From that time on, the net effect has been that employees had virtually no visibility into what their healthcare actually cost. The insurers had large risk pools, and a perk initially negotiated by unions became nearly universal.
However, as medical knowledge grew, technology improved, the amount (quantity) and raw cost of healthcare grew proportionally, while the rank and file were blissfully ignorant.
Beginning in the early 2000’s, this cost growth began weighing heavily on the bottom line of employers, causing an increase in how much they began withholding from employees to “share” the costs. And to be sure, many employees began to become cognizant of the cost of this health insurance. Yet, the bulk of the burden fell on employers.

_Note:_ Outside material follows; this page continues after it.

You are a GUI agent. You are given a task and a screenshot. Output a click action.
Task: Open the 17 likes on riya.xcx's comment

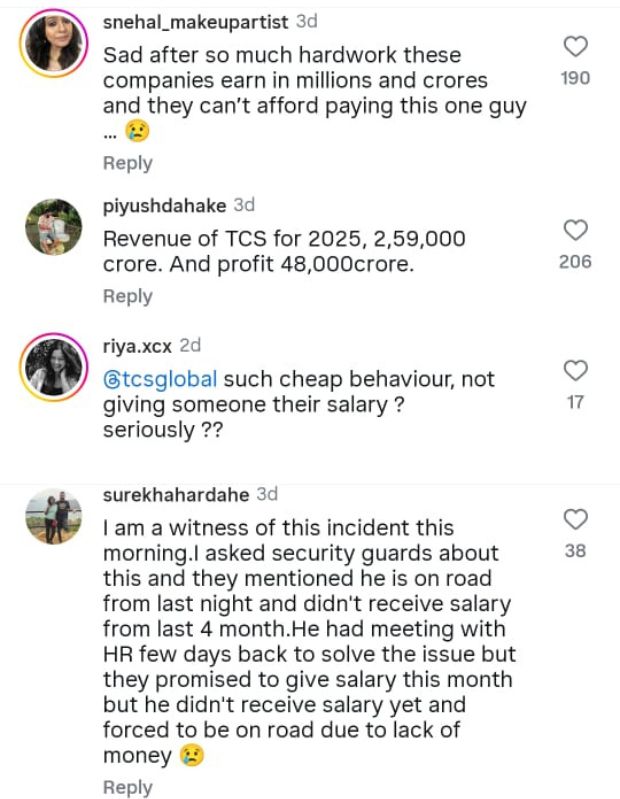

In many cases, coverage for a family of 4, lead to a $200 per month withholding from their paycheck, but the actual cost to the employer was quickly approaching $20K. This was getting near and beyond the breaking point, and began to cause benefits committees at large employers to steer employees into lower cost systems, with more out of pocket costs, or “skin in the game”. HDHP or high deductible health plans were on the rise, with little coverage until an annual deductible was reached (my current HDHP has a deductible of $6,000 for my wife and I, then 70% coverage until you had $10K out of pocket expense, then 100% coverage for about $1,100 a month, and access to an HSA)
Sidebar: in the 1990’s with the rising costs, a wave of changes called HMO’s or Health Maintenance Organizations, were put forth, to universal hatred by the consumer. Limited choice, forced to be “in network”, these plans were reviled, and largely retooled into PPO plans.
The fact that about 72% of Americans have health insurance provided by their employers is a huge contributing factor in the opposition to the ACA. They just don’t see the problem, or the enormous cost of the plans they currently have. Their employers shoulder the brunt of the burden.
One of the chief reasons that the healthcare market in the US is so broken is the intertwining of health insurance with employment. This means that 70+% of the population are pleased with the status quo, and largely shielded from escalating costs of health care.